> REQUIRED WORK
According to the news report on the DNA Doe Project, what was the real name of the man who died in Eastlake while using the identity of Joseph Newton Chandler III?

Update: Ohio woman’s remains identified after decades through new DNA technology

Update: Ohio woman’s remains identified after decades through new DNA technology

CLEVELAND, Ohio (WOIO) - The DNA Doe Project is a national nonprofit that works to pair unidentified remains to missing persons. 19 News has told you about them before, as they helped to solve several high-profile cold cases.

In 2018, they identified a man who committed suicide in Eastlake, while using the false identity of Joseph Newton Chandler III. The DNA Doe Project tracked down genetic links to determine the man was really Robert Ivan Nichols.

In May 2019, their work identified a Jane Doe discovered in Marion County, Ohio, back in 2007. Convicted serial killer Shawn Grate admitted to killing her back in 2006, but said he didn't know her name. The DNA Doe Project used familial DNA to determine she was Dana Lowrey, who was missing from Minden, Louisiana.

Dana Nicole Lowrey
Dana Nicole Lowrey (Source: Marion County Sheriff's Office)

In 19 News' work to follow up on cases in our area, we have learned updates about two other Ohio cold cases, each solved with the work of the DNA Doe Project.

One of those cases, from 2014, involved a woman whose body was found in a wooded area in Butler County. Butler County Coroner Dr. Lisa Mannix was unable to determine the cause of death, and there no clear indication to her identity, as her remains were mostly skeletal by the time they were found.

However, this year, DNA Doe Project identified living relatives, positively identifying the woman as Darlene Wilson Norcross.

This woman, found dead in the woods in Butler County, has been identified as Darlene Norcross by DNA Doe Project.
This woman, found dead in the woods in Butler County, has been identified as Darlene Norcross by DNA Doe Project.

In a case solved just weeks ago, the investigators determined the identity of a Jane Doe found in rural Marion County, strangled and stuffed down a well. For nearly 40 years, she was unnamed. Now, however, DNA has linked her to living family members, allowing her to be identified as Louise Peterson Flesher. The identity of her killer is still unknown.

Found strangled and stuffed in a well in 1981, Louise Virginia Peterson Flesher, was identified by the DNA Doe Project.
Found strangled and stuffed in a well in 1981, Louise Virginia Peterson Flesher, was identified by the DNA Doe Project.

The DNA Doe Project is able to continue doing genetic testing with donor support, which funds their efforts to give names to unidentified bodies in Ohio and across America.

> EXTRACTED ENTRIES

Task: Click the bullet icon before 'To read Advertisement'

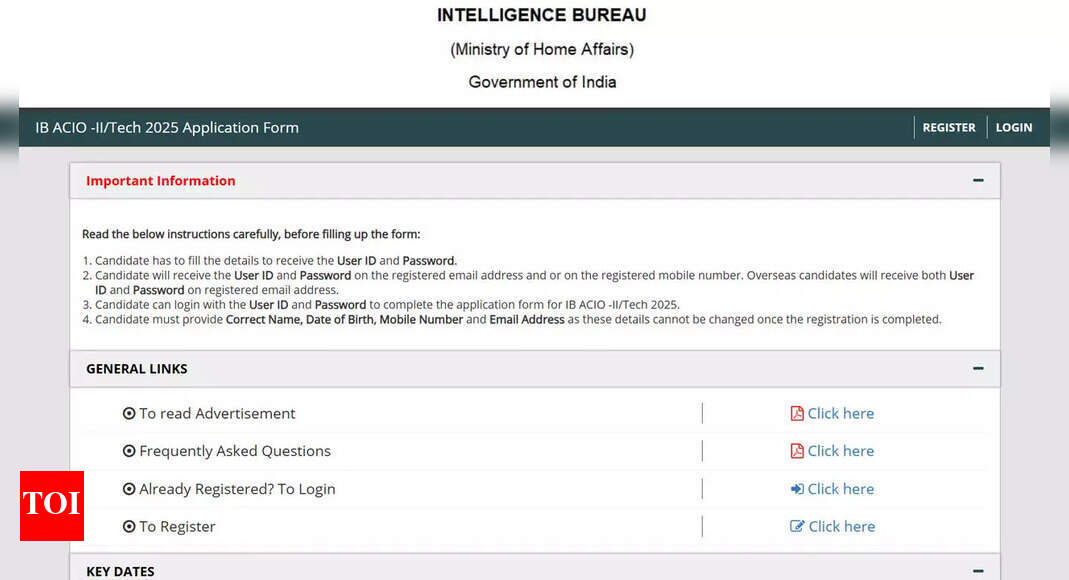Action: tap(129, 414)

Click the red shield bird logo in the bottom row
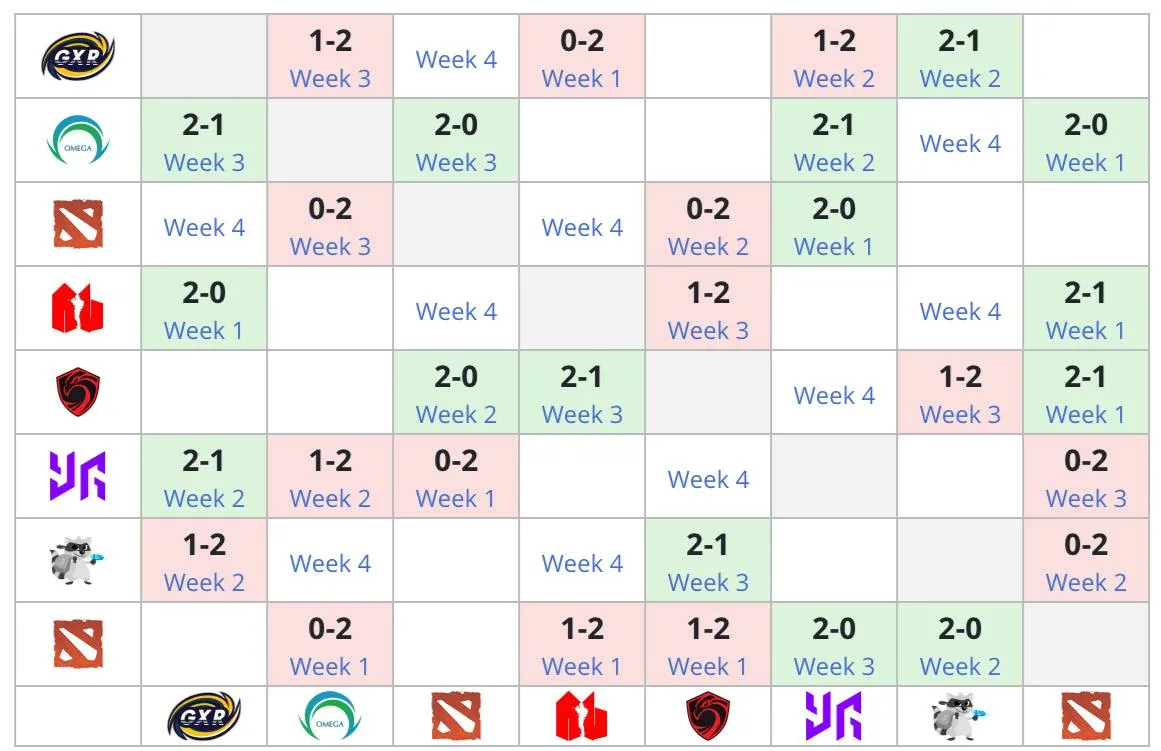708,716
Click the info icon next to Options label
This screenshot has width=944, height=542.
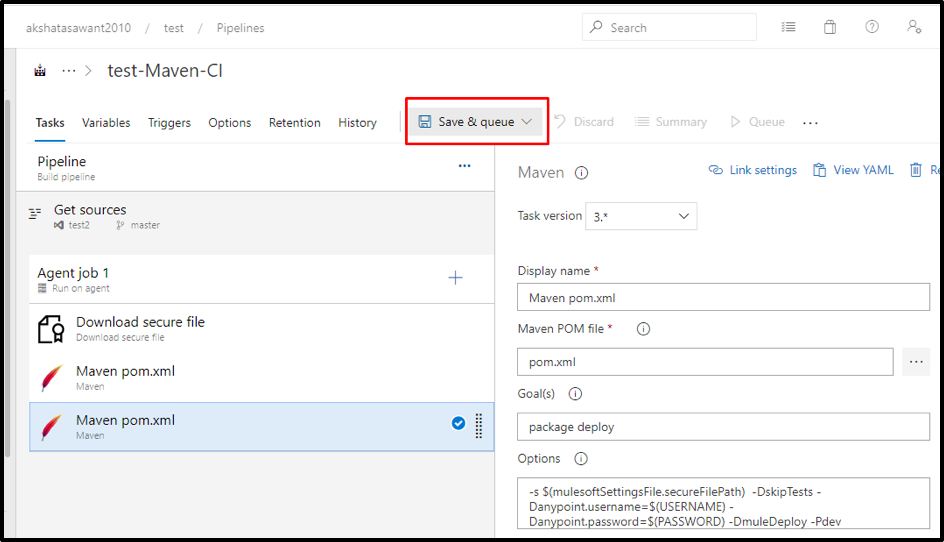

> ANSWER
Robert Ivan Nichols